3.7 Case Study: Color Compression with K-Means

K-means falls into the category of unsupervised machine learning algorithms, or algorithms which take a dataset and output patterns from that dataset. K-means, being a clustering algorithm, extracts clusters from a dataset of vectors. This is in contrast to supervised machine learning algorithms, which take a dataset consisting of input-output pairs, and try to learn a function mapping inputs to outputs.

In this case study, we’re going to apply the k-means algorithm to a high-definition color picture. Our objective is to identify groups of similar colors and use these groups to compress our image.

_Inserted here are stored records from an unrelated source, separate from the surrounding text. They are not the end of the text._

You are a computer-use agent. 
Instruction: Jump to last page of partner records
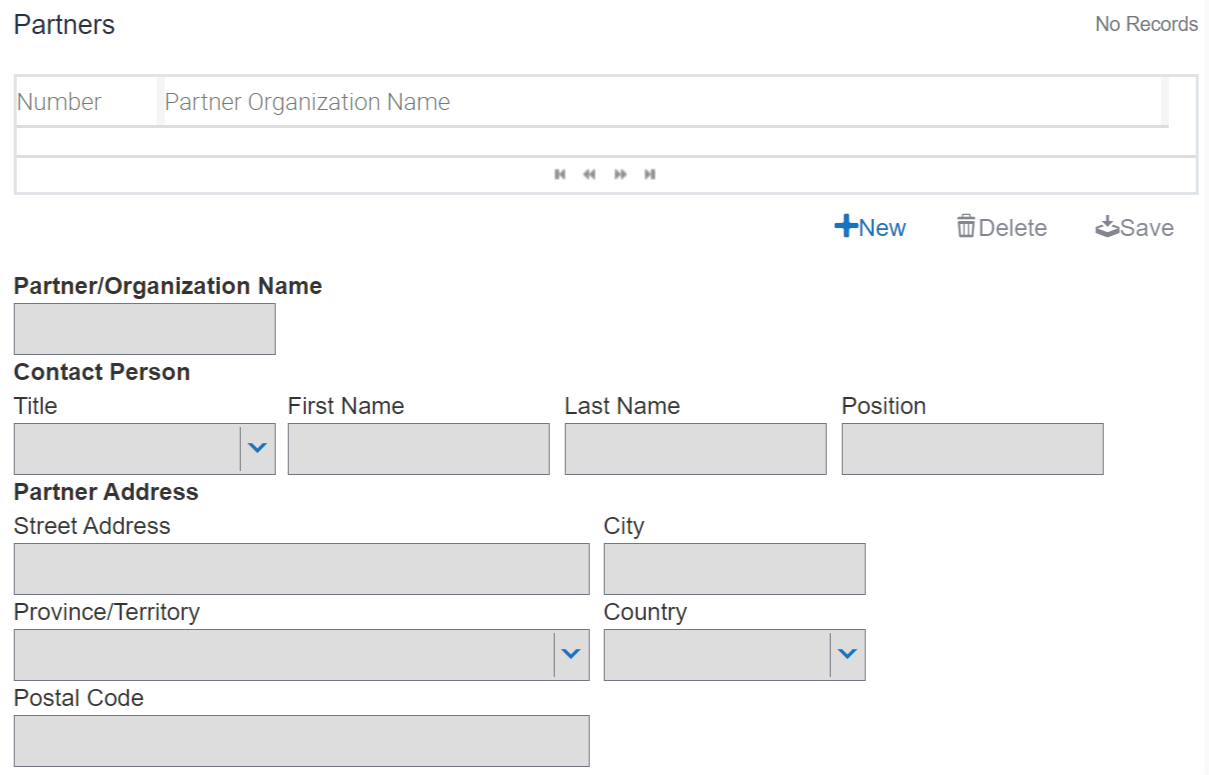[650, 175]
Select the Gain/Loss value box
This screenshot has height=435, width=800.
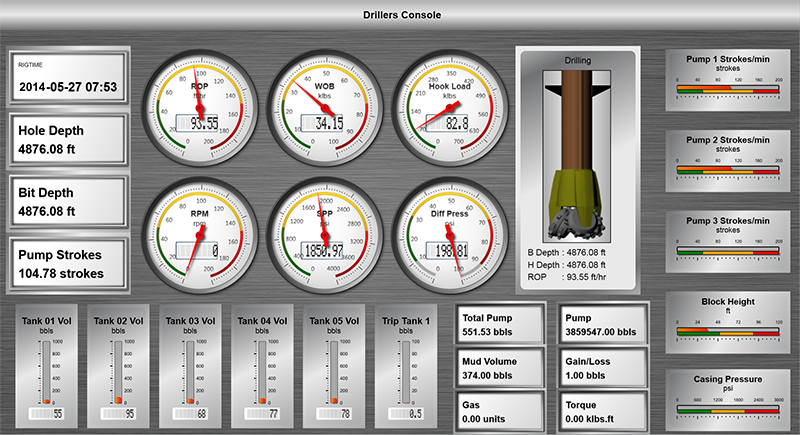tap(600, 367)
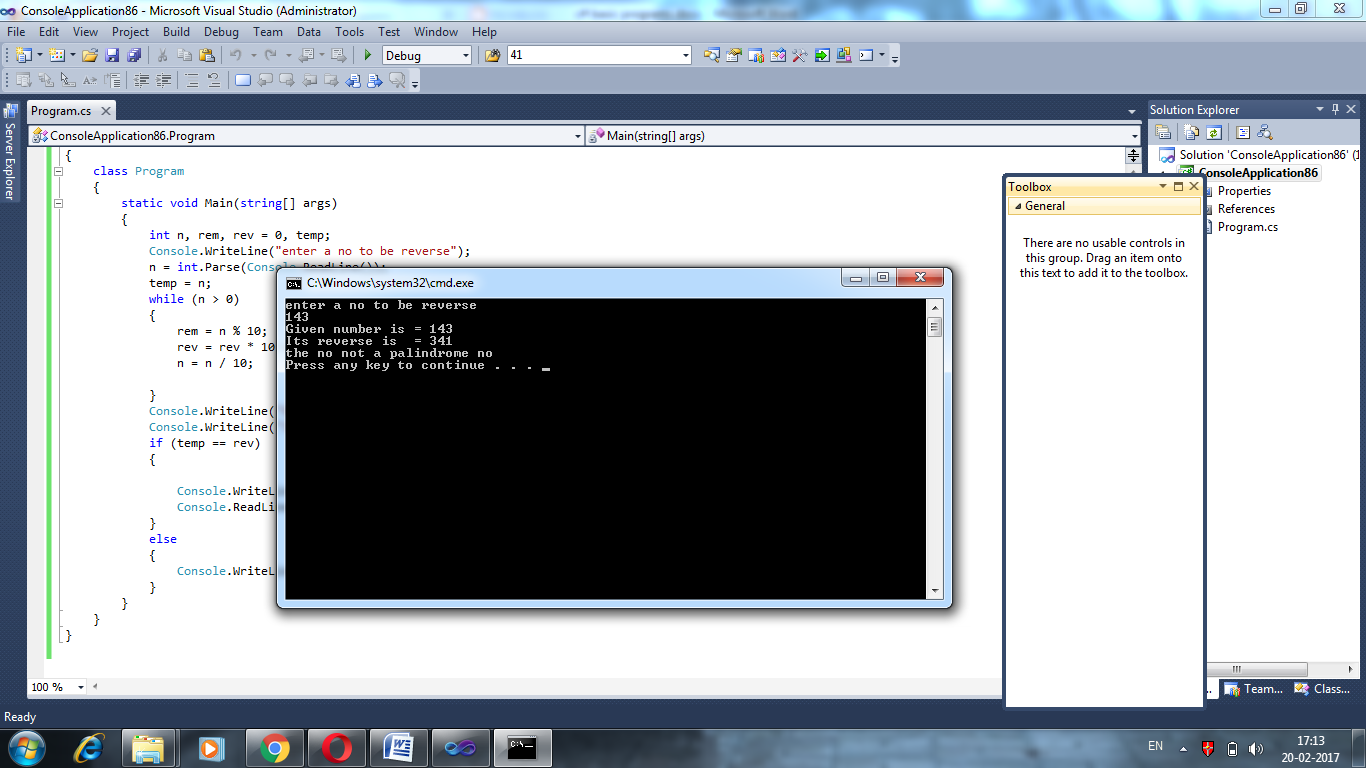Toggle auto-hide pin on Solution Explorer
This screenshot has width=1366, height=768.
point(1336,109)
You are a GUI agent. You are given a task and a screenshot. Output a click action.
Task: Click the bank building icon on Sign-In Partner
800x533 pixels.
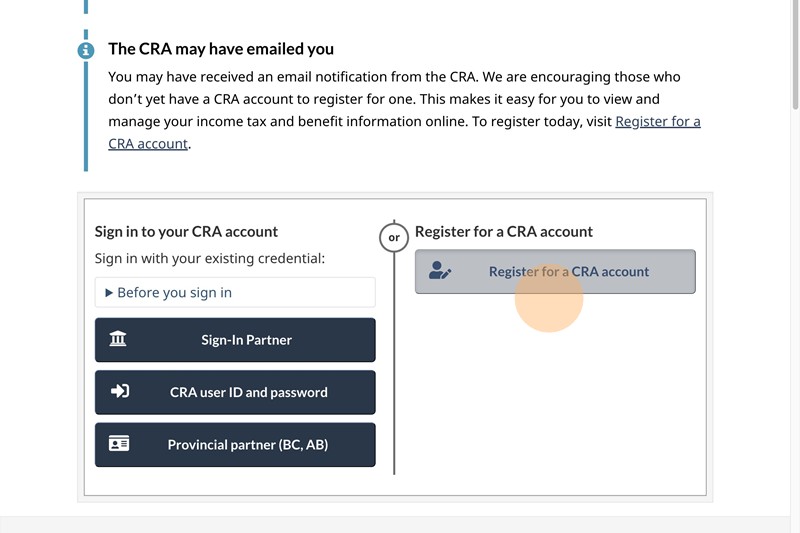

To that end, we will:

use k-means to identify 16 “color clusters” in our image,
visualize the distribution of colors in our image,
use our clustering to reduce the size of our image.

1Preprocessing an Image¶

Images can be represented as two-dimensional arrays of pixels (these are known as raster images), where each pixel is a vector with three components containing the pixel’s RGB values, i.e. the contributions of red, blue, and green to the pixel’s color.

Let’s use the scikit-learn’s datasets module to load a sample image, and print out its shape (for this to work, you’ll have to have the pillow Python package installed).

from sklearn.datasets import load_sample_image
import matplotlib.pyplot as plt
china = load_sample_image("china.jpg")
ax = plt.axes(xticks=[], yticks=[])
ax.imshow(china)
plt.show()
print(china.shape)

(427, 640, 3)

The image itself is stored in a three-dimensional array of size (height, width, 3), containing red/blue/green contributions as integers from 0 to 255. The above image is 427 pixels high and 640 pixels wide.

One way we can view this set of pixels is as a cloud of $427 \times 640$ points in a three-dimensional “color space”. You can represent the color space as Euclidean space $\mathbb{R}^3$ , where the standard basis vectors $(1, 0, 0), (0, 1, 0), (0, 0, 1)$ represent the additive effect of one unit of red, green, or blue to a pixel’s final color.

To represent this more cleanly, let’s reshape the image, which is a [427, 640, 3] array, into a dataset with dimensions [427 * 640, 3]. This represents a dataset of $427 \times 640$ observations, where each observation has 3 features (the RBG values). As is standard in image processing, we will also divide all RGB components by their max value of 255, so that the resulting “normalized” image has components laying in the range $[0, 1]$ :

data = china / 255.0 # use 0...1 scale
data = data.reshape(427 * 640, 3)
print(data.shape)

(273280, 3)

1.1Visualizing an image as a point cloud¶

We can visualize these pixels in our color space, using a subset of 10000 pixels for efficiency:

import numpy as np

def plot_pixels(data, title, colors=None, N=10000):
    if colors is None:
        colors = data
    
    # choose a random subset
    rng = np.random.RandomState(0)
    i = rng.permutation(data.shape[0])[:N]
    colors = colors[i]
    R, G, B = data[i].T
    
    fig, ax = plt.subplots(1, 2, figsize=(16, 6))
    ax[0].scatter(R, G, color=colors, marker='.')
    ax[0].set(xlabel='Red', ylabel='Green', xlim=(0, 1), ylim=(0, 1))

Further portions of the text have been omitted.